I pulled Sister all over the beach: up into the fluffy dry sand and down toward the rocky wet sand. I even dipped my toes in the water! And while I did all this, I also managed to produce my longest shoelace drool on record. 

 

There were only two disappointing aspects of the entire adventure. First, Sister did not alert me to the fact that there was a half-eaten fish on the shore that I would have loved to sniff if given the opportunity. The other problem was that no one thought to bring me drinking water. Now, normally, in November, this wouldn’t be too much of a problem—I’ve taken many a November walk where I waited until I got home to get a drink—but it was unseasonably warm (70 degrees) and well, fur coat. But despite secrets and a dry mouth, I persevered and thoroughly enjoyed my outing.

When we got home, Ma brought out a towel to wipe off my feet, a brush to brush the sand from my fur, and a big bowl of water. Well, I was so thirsty at this point that I basically dove into the water. I drank and drank and drank. Then, I stuck my foot in the bowl, dug at it twice, and drank some more.

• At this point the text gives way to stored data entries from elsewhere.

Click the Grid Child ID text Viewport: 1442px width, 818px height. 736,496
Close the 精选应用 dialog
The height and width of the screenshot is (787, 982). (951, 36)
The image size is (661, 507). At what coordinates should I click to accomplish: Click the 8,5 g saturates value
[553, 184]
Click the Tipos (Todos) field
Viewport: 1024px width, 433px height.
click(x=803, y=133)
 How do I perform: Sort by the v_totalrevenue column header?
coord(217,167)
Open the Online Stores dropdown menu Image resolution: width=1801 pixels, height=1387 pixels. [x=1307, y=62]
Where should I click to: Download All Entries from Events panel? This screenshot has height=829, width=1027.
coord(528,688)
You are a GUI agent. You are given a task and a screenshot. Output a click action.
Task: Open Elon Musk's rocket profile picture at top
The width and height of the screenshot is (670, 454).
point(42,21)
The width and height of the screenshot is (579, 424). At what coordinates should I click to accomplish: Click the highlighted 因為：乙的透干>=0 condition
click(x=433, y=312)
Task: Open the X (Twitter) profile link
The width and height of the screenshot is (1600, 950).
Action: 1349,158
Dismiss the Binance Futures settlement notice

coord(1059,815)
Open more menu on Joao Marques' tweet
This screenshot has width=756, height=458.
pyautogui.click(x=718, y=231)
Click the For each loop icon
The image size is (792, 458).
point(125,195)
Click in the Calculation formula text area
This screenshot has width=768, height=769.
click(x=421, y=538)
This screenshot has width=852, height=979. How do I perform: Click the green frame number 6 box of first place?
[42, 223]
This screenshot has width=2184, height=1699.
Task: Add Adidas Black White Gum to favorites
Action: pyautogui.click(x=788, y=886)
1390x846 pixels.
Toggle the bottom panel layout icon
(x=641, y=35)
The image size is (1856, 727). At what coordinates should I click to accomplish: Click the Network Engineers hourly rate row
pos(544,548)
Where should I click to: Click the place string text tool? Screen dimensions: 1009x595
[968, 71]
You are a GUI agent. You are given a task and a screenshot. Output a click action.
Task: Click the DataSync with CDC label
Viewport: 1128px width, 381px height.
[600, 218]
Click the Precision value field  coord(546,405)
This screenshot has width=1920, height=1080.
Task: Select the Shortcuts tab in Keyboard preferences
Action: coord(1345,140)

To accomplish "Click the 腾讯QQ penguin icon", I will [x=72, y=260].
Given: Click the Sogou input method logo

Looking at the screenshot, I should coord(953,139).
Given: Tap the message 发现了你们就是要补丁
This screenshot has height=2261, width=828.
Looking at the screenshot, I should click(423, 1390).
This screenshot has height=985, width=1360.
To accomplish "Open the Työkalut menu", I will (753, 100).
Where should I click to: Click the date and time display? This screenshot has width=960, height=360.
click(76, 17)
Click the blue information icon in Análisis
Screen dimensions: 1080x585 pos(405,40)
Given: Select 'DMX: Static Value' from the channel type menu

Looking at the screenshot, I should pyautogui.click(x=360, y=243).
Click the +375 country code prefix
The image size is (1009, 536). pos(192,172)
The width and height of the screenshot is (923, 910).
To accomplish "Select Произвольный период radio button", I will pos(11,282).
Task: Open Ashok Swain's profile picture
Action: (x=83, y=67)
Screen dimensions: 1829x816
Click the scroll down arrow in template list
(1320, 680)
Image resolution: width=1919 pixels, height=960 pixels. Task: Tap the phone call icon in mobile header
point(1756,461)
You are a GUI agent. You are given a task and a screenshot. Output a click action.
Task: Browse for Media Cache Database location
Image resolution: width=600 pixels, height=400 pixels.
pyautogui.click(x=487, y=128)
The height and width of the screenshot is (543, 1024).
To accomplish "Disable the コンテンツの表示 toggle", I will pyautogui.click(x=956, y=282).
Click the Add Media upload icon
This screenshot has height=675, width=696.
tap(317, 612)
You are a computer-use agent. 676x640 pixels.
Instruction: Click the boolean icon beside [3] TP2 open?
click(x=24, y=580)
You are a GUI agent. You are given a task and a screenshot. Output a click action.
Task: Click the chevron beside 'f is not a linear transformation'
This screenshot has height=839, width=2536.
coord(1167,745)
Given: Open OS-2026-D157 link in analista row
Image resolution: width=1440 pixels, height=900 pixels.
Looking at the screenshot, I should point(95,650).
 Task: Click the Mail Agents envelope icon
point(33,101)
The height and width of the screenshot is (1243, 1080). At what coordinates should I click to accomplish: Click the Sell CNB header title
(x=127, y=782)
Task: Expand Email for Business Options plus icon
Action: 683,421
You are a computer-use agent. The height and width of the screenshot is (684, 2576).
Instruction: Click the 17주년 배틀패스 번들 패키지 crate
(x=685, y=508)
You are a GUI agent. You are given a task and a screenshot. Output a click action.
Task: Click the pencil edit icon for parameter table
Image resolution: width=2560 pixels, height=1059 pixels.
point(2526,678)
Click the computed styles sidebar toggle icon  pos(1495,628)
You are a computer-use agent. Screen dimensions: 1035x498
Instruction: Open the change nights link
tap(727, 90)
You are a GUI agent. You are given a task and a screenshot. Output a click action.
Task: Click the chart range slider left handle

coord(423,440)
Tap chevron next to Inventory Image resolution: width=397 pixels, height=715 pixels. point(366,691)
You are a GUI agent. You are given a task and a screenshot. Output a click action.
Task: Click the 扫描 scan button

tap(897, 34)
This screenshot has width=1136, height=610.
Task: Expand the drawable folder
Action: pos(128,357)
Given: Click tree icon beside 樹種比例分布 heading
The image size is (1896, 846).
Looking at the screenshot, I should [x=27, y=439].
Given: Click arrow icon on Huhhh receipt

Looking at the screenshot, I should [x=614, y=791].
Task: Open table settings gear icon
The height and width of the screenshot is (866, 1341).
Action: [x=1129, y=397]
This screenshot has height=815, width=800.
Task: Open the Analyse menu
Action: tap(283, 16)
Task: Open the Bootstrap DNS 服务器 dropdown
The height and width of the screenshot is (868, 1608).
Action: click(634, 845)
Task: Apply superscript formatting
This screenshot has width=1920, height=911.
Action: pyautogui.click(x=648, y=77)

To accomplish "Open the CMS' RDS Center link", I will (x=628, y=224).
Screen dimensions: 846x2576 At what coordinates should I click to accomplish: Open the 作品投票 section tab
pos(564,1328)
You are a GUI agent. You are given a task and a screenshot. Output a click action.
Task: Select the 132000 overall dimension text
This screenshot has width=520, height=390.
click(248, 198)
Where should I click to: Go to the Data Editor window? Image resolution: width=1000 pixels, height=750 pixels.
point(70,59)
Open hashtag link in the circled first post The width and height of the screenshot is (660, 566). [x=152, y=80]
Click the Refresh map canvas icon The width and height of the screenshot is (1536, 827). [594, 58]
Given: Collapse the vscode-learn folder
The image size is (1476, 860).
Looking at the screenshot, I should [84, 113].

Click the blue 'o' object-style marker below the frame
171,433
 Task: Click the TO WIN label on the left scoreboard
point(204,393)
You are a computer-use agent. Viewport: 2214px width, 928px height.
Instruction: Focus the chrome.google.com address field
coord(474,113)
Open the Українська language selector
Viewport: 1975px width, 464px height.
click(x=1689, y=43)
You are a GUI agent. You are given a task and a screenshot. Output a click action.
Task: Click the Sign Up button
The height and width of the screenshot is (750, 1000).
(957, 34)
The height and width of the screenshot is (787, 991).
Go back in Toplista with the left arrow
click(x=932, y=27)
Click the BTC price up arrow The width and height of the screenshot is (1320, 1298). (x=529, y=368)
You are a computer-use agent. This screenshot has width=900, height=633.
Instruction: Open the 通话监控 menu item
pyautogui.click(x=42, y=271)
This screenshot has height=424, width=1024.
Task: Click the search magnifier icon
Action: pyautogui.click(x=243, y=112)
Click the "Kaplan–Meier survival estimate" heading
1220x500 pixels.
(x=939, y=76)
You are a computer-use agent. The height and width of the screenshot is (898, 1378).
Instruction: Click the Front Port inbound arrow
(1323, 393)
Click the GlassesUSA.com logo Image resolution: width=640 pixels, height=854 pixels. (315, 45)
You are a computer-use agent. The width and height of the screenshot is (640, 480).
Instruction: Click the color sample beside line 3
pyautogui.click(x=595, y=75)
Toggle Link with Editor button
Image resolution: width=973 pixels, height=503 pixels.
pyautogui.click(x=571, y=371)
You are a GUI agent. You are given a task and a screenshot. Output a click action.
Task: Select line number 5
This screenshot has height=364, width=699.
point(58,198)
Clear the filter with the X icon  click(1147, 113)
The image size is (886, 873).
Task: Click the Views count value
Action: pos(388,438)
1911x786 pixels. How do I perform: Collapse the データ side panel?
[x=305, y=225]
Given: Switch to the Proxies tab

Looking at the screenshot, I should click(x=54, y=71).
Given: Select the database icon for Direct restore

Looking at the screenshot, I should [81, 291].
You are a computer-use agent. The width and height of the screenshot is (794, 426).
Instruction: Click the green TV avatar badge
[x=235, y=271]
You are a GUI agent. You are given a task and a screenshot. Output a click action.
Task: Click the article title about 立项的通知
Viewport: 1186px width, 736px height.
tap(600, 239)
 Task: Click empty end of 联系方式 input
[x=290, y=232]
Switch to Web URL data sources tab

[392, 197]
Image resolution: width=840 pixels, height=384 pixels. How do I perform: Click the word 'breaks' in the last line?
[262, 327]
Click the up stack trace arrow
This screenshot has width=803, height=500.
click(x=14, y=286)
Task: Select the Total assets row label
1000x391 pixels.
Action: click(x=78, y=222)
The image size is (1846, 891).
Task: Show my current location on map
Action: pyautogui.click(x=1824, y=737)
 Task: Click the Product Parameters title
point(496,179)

While I drank, Ma tried to wipe off my paws, but at this point it was kind of pointless because I was standing in a pool of drool and water. When I was done drinking, I circled my bowl twice and laid down next to it.

As soon as I got comfortable, my relaxation was immediately disrupted by the sound of my family laughing. I looked up at them wearily not immediately knowing what their problem was, but after a moment I figured it out: my ear was hanging in my water dish.

I considered moving my ear from the water bowl, but ultimately decided that if I wanted to sleep with my ear in my water then that was my prerogative. I was lounging on my deck, in the shade, in a pool of water and drool, and I had a bowl full of water so close that I didn’t even need to get up to get a drink. What else could a pup ask for?